■ QUESTÕES DE ESTUDO
[1] Segundo o texto sobre microplásticos nas placas arteriais, por que a análise de isótopos estáveis serviu para confirmar a detecção dos plásticos? Responda em até três frases.
[2] No texto sobre microplásticos nas placas arteriais, por quanto tempo os pacientes foram acompanhados após a endarterectomia carotídea?
[3] Prossiga com o texto sobre microplásticos nas placas arteriais a partir do ponto em que ele para.

■ TRECHO DO DOCUMENTO
Um estudo publicado no The New England Journal of Medicine revelou uma preocupante associação entre a presença de microplasticos em placas de gordura retiradas de artérias obstruídas e um aumento significativo no risco de eventos cardiovasculares. A pesquisa, conduzida por Raffaele Marfella da Universidade de Campania, em Nápoles, acompanhou 257 pacientes por 34 meses após a realização de uma endarterectomia carotídea, procedimento cirúrgico para desobstrução das artérias.
Os resultados foram surpreendentes. Quase 60% dos pacientes apresentavam quantidades mensuráveis de polietileno em suas placas arteriais, e 12% também continham policloreto de vinila (PVC). O polietileno é o plástico mais produzido globalmente, utilizado em sacos plásticos, filmes e garrafas, enquanto o PVC é empregado em tubulações de água, garrafas, pisos e embalagens. A detecção dos microplasticos foi realizada por meio de pirólise-cromatografia gasosa-espectrometria de massas e confirmada por análise de isótopos estáveis, que distinguiu o carbono dos tecidos humanos do carbono de plásticos petroquímicos. Microscópios poderosos também permitiram a visualização de fragmentos plásticos com bordas irregulares dentro de macrófagos (células imunes) e nas próprias placas.

■ DADOS BRUTOS
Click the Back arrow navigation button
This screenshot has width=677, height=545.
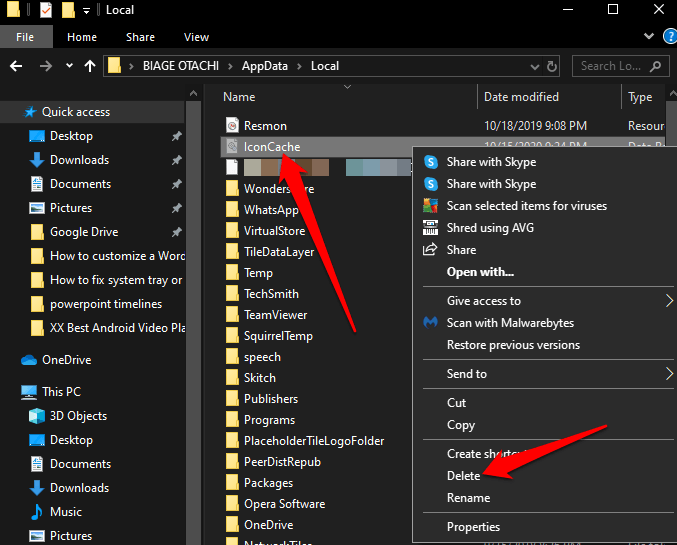click(16, 66)
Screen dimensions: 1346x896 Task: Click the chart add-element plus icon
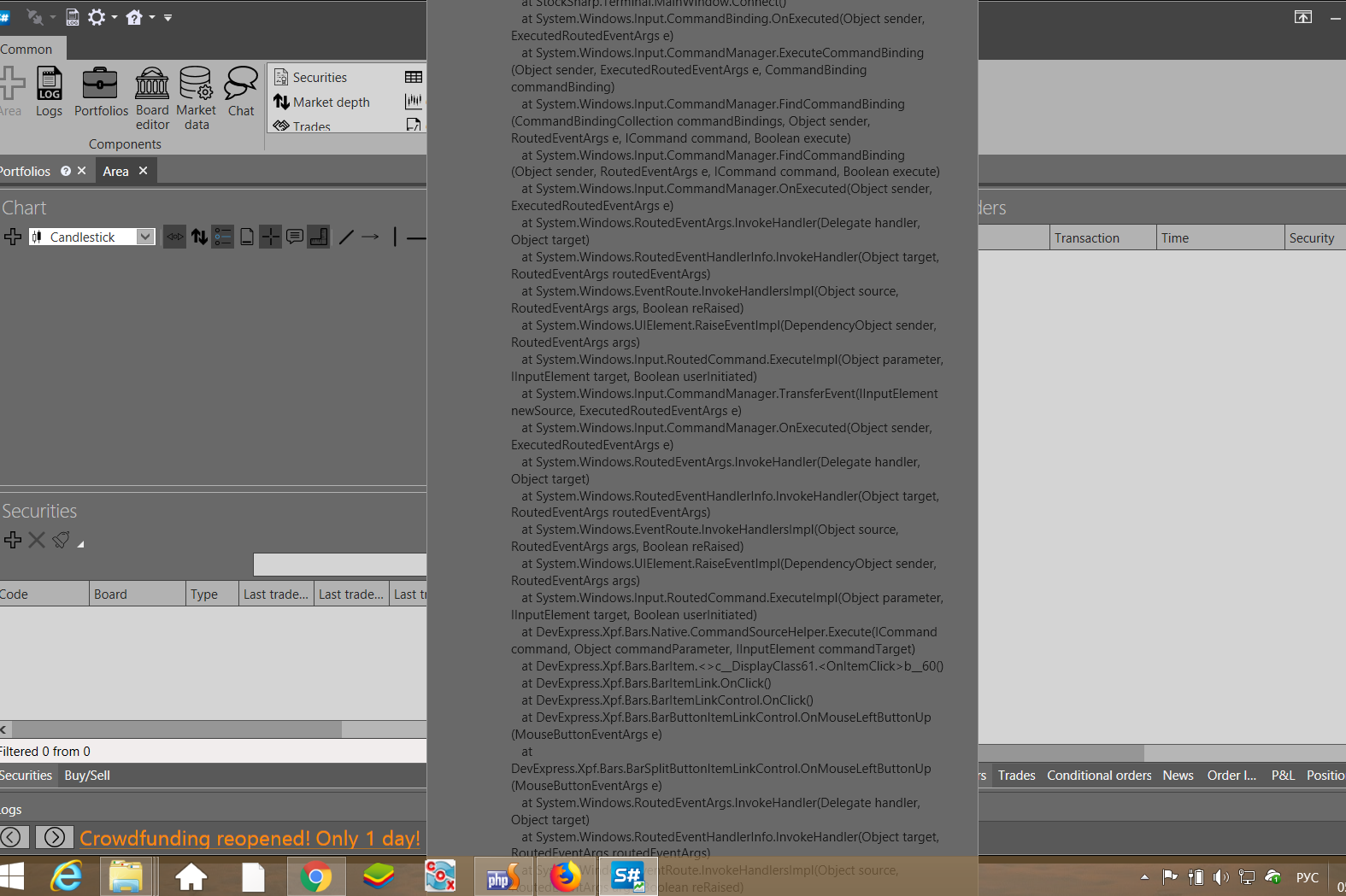(13, 237)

■ RESPOSTAS EM ORDEM
[1] A análise de isótopos estáveis confirmou a detecção porque distinguiu o carbono dos tecidos humanos do carbono de plásticos petroquímicos. Assim, foi possível verificar que o material encontrado nas placas vinha de plásticos, e não do próprio organismo.

[2] Os pacientes foram acompanhados por 34 meses.

[3]
Pacientes com microplasticos em suas placas apresentaram um risco 4,5 vezes maior de sofrer um acidente vascular cerebral (AVC), infarto não fatal ou morte por qualquer causa, em comparação com aqueles sem detecção de microplasticos. Além disso, os pesquisadores observaram níveis mais elevados de marcadores inflamatórios nos pacientes com presença de microplasticos. Essa inflamação, como sugerem estudos em laboratório, pode ser desencadeada pela presença de microplasticos e nanoplasticos, impactando a função cardíaca, alterando a frequência cardíaca e causando cicatrizes no coração de animais como camundongos. Citações de estudos ocupacionais sugerem também um aumento do risco de doenças cardiovasculares em indivíduos expostos à poluição relacionada a plásticos, incluindo o PVC. “Dados observacionais de estudos de exposição ocupacional [também] sugerem um risco aumentado de doença cardiovascular entre pessoas expostas à poluição relacionada a plásticos, incluindo o policloreto de vinila, em comparação com a população em geral,” escrevem Marfella e seus colegas.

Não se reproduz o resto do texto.